I've started in a new direction, artistically, and it is directly related to the Foundation's archive and collection. I was inspired many years ago by the kites made by Stormy Weathers. His victory star and similar designs were almost always the first kites up and last ones down, regardless of wind. But he made all the classic designs and I have always been enamored by his barndoor kite. It is a refined design; single-point bridle, all the sticks cross at a single point, relatively high on the kite surface (about 1/4th the total height, from the top), and all the sticks are the same length. Stormy made his out of the Sunday Funnies and the resulting kite, (around 24" X 24") was a beautiful, functional flier. Stormy felt it was one of the best-flying kites in his arsenal - high praise, indeed.

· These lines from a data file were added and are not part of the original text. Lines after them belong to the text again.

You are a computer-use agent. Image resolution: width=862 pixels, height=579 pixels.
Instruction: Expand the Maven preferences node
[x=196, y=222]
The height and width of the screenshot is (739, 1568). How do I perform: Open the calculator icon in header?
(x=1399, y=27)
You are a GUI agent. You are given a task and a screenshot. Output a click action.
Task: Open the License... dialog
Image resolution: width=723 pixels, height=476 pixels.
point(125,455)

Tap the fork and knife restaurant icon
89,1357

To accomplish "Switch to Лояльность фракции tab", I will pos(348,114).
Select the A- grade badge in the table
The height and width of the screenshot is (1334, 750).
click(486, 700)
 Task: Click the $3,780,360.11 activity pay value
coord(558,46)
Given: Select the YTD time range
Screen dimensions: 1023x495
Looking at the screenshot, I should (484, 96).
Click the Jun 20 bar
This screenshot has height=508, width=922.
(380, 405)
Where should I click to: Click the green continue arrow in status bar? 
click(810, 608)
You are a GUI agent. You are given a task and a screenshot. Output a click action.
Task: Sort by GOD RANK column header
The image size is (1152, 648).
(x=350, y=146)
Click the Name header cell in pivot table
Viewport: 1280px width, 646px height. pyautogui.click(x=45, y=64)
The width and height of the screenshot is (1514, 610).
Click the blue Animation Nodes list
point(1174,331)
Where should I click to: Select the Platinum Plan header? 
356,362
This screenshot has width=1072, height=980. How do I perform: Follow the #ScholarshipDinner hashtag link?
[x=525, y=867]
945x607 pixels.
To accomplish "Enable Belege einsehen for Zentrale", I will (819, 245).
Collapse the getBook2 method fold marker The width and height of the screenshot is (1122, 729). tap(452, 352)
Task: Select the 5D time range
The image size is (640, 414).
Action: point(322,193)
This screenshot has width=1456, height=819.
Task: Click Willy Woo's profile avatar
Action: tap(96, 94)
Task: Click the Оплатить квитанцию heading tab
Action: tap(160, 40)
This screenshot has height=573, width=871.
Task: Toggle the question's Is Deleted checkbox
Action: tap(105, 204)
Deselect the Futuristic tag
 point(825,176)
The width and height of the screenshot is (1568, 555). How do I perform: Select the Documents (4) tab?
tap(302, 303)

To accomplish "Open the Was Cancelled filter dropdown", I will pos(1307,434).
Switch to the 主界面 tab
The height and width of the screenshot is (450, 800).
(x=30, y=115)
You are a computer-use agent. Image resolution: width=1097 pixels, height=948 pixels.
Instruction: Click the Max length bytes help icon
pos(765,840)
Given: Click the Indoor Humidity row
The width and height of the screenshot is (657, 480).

Stormy Weathers comic kite (sled kite shown, not barndoor)

The Foundation's collection includes kites and written material, including plan-work, by Stormy. It also has kites made by Stormy's contemporary, Harold Writer, great examples of "old-style" kite making. Both were meticulous craftsmen in their own way: Harold with new materials married to traditional framework, Stormy with found materials for sails and structures. The commonality between the two is that the resulting kites performed exceptionally.

Stormy Weathers, himself

As will be seen in the coming August 2010 edition of Discourse the final element to my new kite-making direction are the graphic historical references to hexagonal or barndoor kites. These show up in a variety of late 19th-Century, early 20th-Century prints from books, magazines, and even school material. These were obviously a popular kite shape, probably passed from fathers to sons, and refined in a number of ways. We find them today in different proportions, different bow-spars, and different materials. They were and still are kite that needs a tail, so are ideal for heavy winds. One of the finest I've ever seen was made by a Mexican man from Veracruz, Mexico. Very similar to hexagonal kites of the Caribbean, but distinctly his own.